Siete plantas y tres pistas
Kapital funciona como un edificio que se recorre. La main room de planta baja concentra la electrónica comercial, el DJ, las performances y el escenario; encima se abren reservados, karaoke, una pista de estilos mixtos, el salón de cócteles y la planta de reguetón. El director David de las Heras lo resume con claridad: siete plantas y tres pistas de baile para públicos distintos. Lo distintivo no es una cabina underground, sino la lógica de teatro: callejear, subir, perderse y elegir ambiente sin salir del recinto. En 2019 la International Nightlife Association lo situó en The World's 100 Best Clubs, en el puesto 93. Allí han cabido tanto un set de Roger Sánchez recortado a unos 800 asistentes como noches de house, hits y fiestas temáticas que redibujan la sala cada semana.

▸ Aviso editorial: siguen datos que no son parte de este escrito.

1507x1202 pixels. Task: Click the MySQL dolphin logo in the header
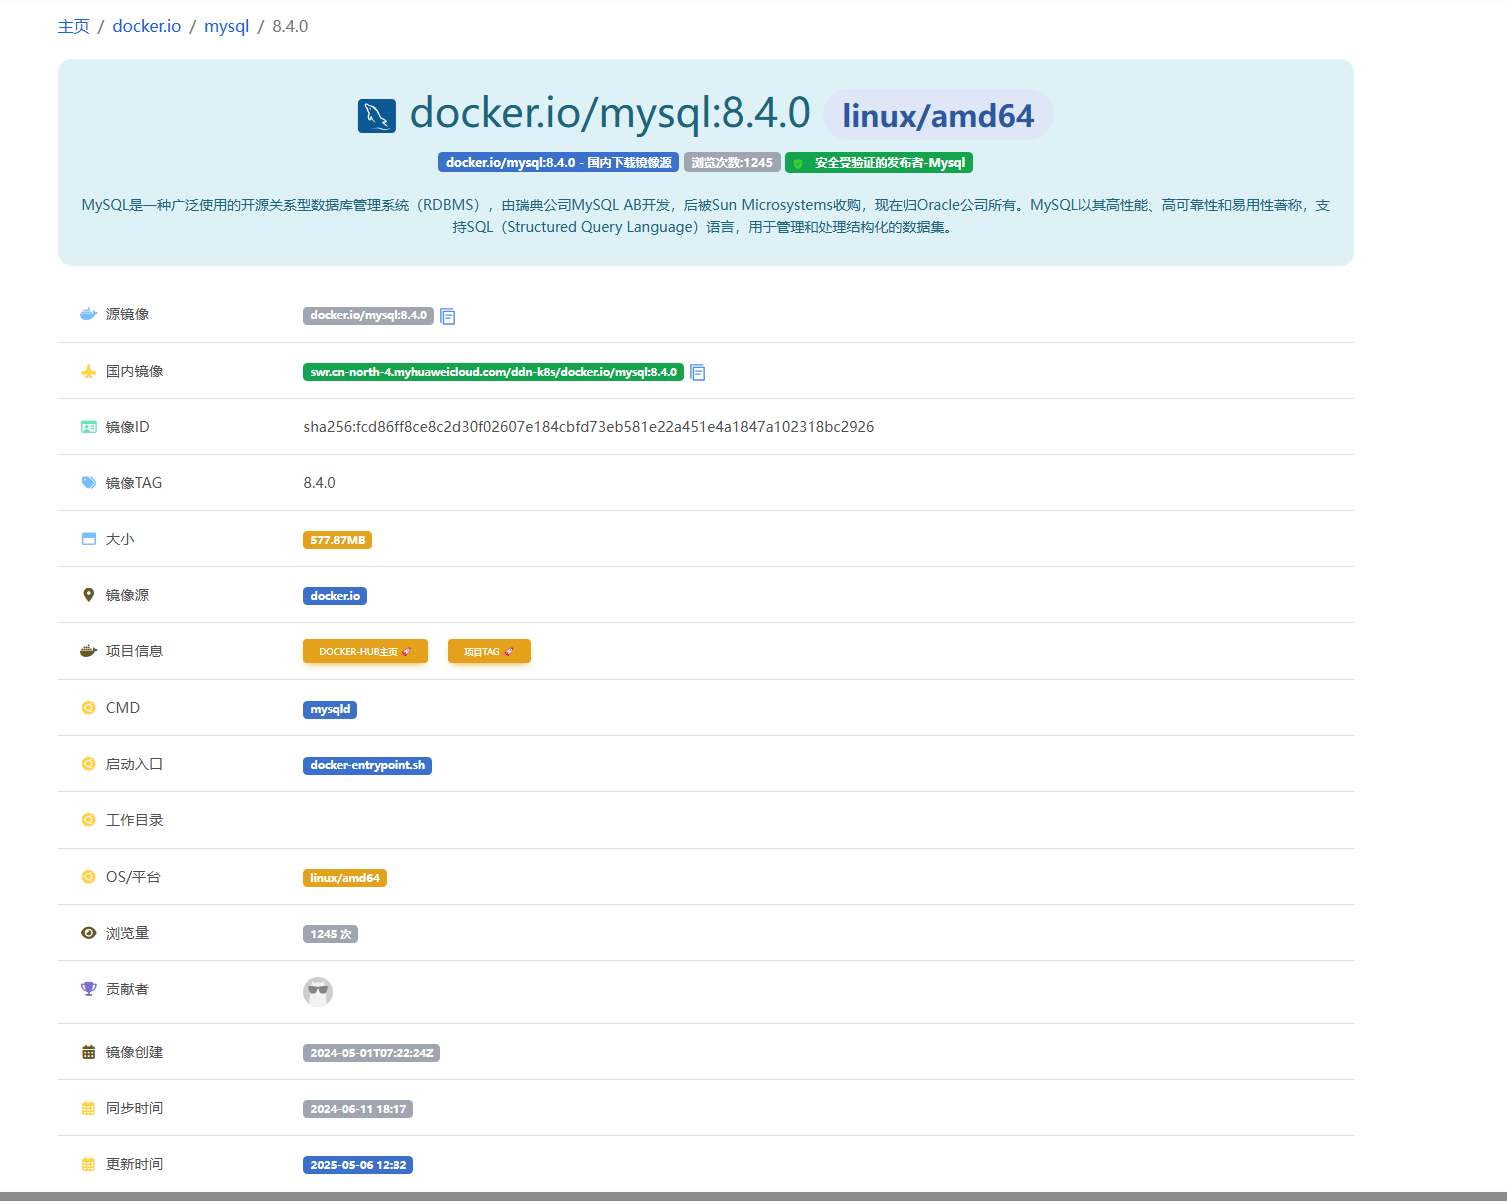376,114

Palcos, discreción y casa de famosos
La casa presume de que lo que ocurre dentro se queda dentro. Ha pasado por la pista Prince —con una maqueta que pincharon en primicia—, Loreen de gira, Becky G subida al escenario o presentaciones de Mala Rodríguez, Rosario y Lola Índigo. El karaoke guarda noches de Lolita, Rosario, Marta Sánchez y Cristina Tárrega. Los palcos VIP, algunos con baño privado y mayordomo, desplazan el centro de gravedad de la pista al reservado. Rafa Nadal se quedó en la puerta por ser menor; la anécdota forma parte del folklore del local tanto como los Premios Kapital, que la empresa entrega desde 2003.
La cúpula que reabrió el edificio
Tras la pandemia, el grupo no recortó: invirtió en Quintoelemento, restaurante-espectáculo en las plantas altas, con cúpula retráctil de 242 metros cuadrados de pantallas LED 4K y cocina asesorada por Juan Suárez de Lezo. Abajo sigue la discoteca, de miércoles a domingo; arriba, la azotea convierte el antiguo cine en un híbrido de cena, vídeoarte y fiesta. Es la pieza que explica el Kapital de ahora: menos masa, más palco, más producción visual y una marca que, treinta años después, sigue en manos de la misma familia.